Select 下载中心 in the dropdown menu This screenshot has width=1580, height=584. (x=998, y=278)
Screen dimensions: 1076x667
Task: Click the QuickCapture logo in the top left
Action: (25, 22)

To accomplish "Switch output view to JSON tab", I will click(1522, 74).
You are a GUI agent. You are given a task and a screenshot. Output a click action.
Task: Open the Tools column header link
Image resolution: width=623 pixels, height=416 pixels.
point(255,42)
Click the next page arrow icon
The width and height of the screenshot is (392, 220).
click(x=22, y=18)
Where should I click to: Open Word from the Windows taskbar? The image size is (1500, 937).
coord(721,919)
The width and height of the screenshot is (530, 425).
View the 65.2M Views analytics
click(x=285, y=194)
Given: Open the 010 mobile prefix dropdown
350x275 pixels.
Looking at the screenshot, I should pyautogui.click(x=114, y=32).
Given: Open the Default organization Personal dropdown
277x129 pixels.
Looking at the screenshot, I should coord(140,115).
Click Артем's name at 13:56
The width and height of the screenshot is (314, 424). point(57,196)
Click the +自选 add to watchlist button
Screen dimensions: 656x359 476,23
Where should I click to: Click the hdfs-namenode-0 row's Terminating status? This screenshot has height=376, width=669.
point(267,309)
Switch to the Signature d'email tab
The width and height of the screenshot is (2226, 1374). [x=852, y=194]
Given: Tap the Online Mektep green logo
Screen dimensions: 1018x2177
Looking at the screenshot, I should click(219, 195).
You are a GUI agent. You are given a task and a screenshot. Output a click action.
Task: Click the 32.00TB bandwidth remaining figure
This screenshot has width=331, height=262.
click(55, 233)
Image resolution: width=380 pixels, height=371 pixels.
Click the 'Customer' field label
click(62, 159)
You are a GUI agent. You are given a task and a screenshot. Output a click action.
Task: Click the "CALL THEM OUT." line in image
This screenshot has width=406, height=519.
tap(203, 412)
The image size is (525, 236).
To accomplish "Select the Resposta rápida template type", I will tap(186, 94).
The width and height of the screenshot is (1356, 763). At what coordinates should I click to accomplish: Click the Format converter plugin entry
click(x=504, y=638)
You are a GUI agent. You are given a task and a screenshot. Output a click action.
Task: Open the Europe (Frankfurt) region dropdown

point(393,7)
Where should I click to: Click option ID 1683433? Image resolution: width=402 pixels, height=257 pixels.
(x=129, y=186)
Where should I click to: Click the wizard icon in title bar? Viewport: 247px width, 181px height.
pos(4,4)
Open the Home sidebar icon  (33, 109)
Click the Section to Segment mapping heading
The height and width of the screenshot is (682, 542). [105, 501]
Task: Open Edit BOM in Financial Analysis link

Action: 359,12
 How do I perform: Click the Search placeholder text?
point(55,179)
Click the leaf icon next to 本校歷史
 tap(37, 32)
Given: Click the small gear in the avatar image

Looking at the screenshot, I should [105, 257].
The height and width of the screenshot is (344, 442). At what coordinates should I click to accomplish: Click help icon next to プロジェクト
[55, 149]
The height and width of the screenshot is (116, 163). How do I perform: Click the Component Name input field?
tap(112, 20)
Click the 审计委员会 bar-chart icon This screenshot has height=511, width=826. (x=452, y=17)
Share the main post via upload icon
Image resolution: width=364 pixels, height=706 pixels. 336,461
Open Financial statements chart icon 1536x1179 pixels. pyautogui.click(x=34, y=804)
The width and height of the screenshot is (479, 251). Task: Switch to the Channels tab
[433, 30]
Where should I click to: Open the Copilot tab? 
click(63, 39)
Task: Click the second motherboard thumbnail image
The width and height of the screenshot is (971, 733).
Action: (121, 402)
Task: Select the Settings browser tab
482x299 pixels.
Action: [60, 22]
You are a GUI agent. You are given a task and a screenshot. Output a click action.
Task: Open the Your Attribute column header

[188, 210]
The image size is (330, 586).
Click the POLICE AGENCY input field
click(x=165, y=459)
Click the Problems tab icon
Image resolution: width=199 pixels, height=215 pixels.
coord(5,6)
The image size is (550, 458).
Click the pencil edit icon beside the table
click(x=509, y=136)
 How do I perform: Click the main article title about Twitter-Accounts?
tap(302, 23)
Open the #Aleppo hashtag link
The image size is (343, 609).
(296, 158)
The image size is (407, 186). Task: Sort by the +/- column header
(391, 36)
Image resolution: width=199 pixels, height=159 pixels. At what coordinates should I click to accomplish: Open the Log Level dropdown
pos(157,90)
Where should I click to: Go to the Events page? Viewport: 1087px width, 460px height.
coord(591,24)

○ ○ ○ ○

What to do. Filter the records above and copy every line that contains the word "chart".

Solution.
Click the 审计委员会 bar-chart icon This screenshot has height=511, width=826. (x=452, y=17)
Open Financial statements chart icon 1536x1179 pixels. pyautogui.click(x=34, y=804)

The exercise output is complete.